Réalité virtuelle en soins dentaires : que dit réellement la science ?
La gestion de la peur dentaire chez l’enfant reste un enjeu majeur en odontologie pédiatrique.
Anxiété, pleurs ou refus de soin compliquent la prise en charge. Dans les cas complexes, ils imposent un recours aux techniques pharmacologiques (MEOPA, sédation ou anesthésie générale)..
Face à ces situations, les praticiens disposent déjà de plusieurs approches : communication adaptée, distraction, hypnose ou techniques comportementales. La réalité virtuelle (VR) vient aujourd’hui enrichir cet arsenal thérapeutique en proposant une approche immersive non médicamenteuse visant à réduire l’anxiété, la perception douloureuse et les comportements perturbateurs pendant les soins.
Longtemps considérée comme une simple innovation technologique, la VR fait désormais l’objet de nombreuses thèses universitaires, études cliniques et protocoles hospitaliers en odontologie pédiatrique. Les recherches récentes s’intéressent notamment à son impact sur l’expérience émotionnelle de l’enfant, la coopération au fauteuil et le confort global du soin.
Mais que montrent réellement les données scientifiques ? Quels bénéfices observe-t-on chez les enfants soignés avec la VR ? Et quelles sont aujourd’hui les limites du niveau de preuve ?
Cette revue s’appuie sur les principales thèses françaises récentes consacrés à l’utilisation de la réalité virtuelle en odontologie pédiatrique.
Pourquoi la réalité virtuelle intéresse-t-elle autant la dentisterie pédiatrique ?
La peur du dentiste reste un frein majeur à la prise en charge des enfants. Elle peut compliquer les soins, allonger les séances et parfois conduire à reporter ou interrompre certains actes.
La réalité virtuelle agit principalement par un mécanisme de distraction immersive. Le casque capte l’attention visuelle et auditive de l’enfant, qui se retrouve plongé dans un environnement narratif, ludique ou apaisant. Pendant ce temps, les stimuli du cabinet, bruit de l’aspiration, vision des instruments, anticipation de l’acte deviennent moins centraux.
L’objectif n’est pas de supprimer la relation de soin, ni de remplacer l’accompagnement du praticien. La VR fonctionne plutôt comme un support complémentaire : elle aide l’enfant à se concentrer sur autre chose, à mieux réguler ses émotions et à rester davantage disponible pour le soin.
Les principales thèses françaises sur la réalité virtuelle en odontologie pédiatrique (DUMAS/HAL)
Depuis plusieurs années, plusieurs équipes universitaires françaises s’intéressent à l’utilisation de la réalité virtuelle dans les soins dentaires chez l’enfant.

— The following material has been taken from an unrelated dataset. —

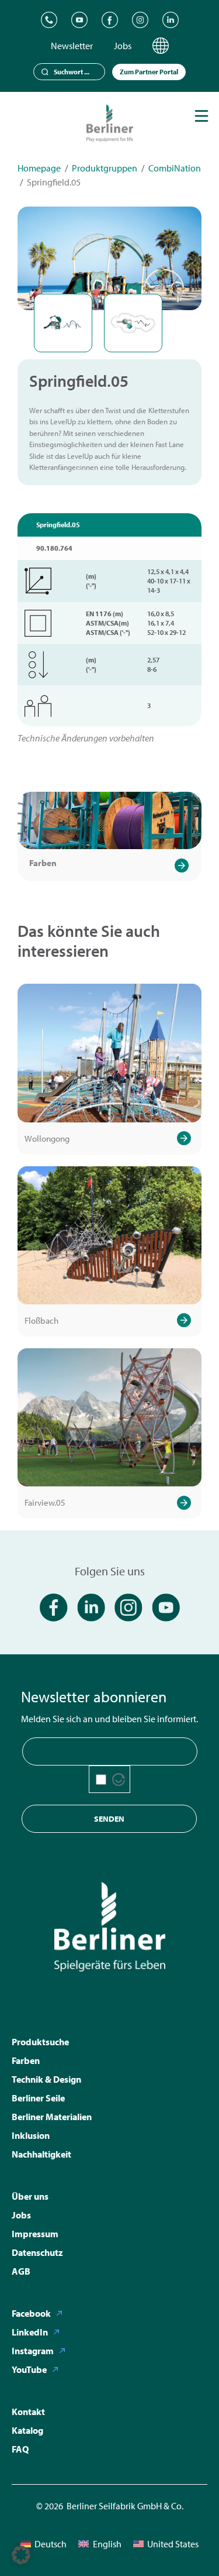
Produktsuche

Nous analysons ici 8 thèses françaises publiées entre 2015 et 2025 sur DUMAS/HAL.
Cette sélection n’est pas exhaustive. D’autres travaux ont été publiés avant cette période, et de nouvelles thèses viendront très certainement enrichir les connaissances dans les années à venir.
Revues de littérature, protocoles cliniques, études pilotes ou enquêtes hospitalières : ces travaux permettent aujourd’hui de mieux comprendre l’intérêt potentiel de la distraction immersive dans la gestion de l’anxiété au fauteuil.
Ensemble, elles montrent une évolution nette : la réalité virtuelle passe d’un outil expérimental à un support clinique de plus en plus étudié.
Poser les bases de la distraction par réalité virtuelle (2015 - Ng Wing Sang)
La thèse de Christopher Ng Wing Sang est soutenue en 2015 à Bordeaux. Elle constitue le travail le plus ancien de notre sélection de thèses françaises réalisées entre 2015 et 2025 autour de la réalité virtuelle et de la distraction immersive en odontologie.
À cette période, les soins dentaires pédiatriques intègrent peu la réalité virtuelle. Ce travail théorique n’inclut donc aucun patient. Il repose sur l’analyse des connaissances disponibles et des perspectives offertes par les approches immersives.
La thèse présente la réalité virtuelle comme une évolution des techniques de distraction habituelles du fauteuil. Par exemple : histoires, télévision, musique, jeux, hypnose ou distraction audiovisuelle.
L’intérêt de ce travail est surtout d’avoir participé à introduire la réflexion autour de la distraction immersive en odontologie. Il rappelle notamment que l’anxiété et la douleur représentent deux freins majeurs à la prise en charge des enfants, et que la réalité virtuelle pourrait agir simultanément sur ces deux dimensions en mobilisant fortement l’attention du patient.
Le travail évoque déjà plusieurs mécanismes qui seront ensuite largement étudiés dans les recherches plus récentes :
- la captation de l’attention,
- la réduction de la focalisation sur les instruments et les bruits du cabinet,
- la modification de la perception du temps,
- et l’amélioration potentielle du vécu émotionnel du soin.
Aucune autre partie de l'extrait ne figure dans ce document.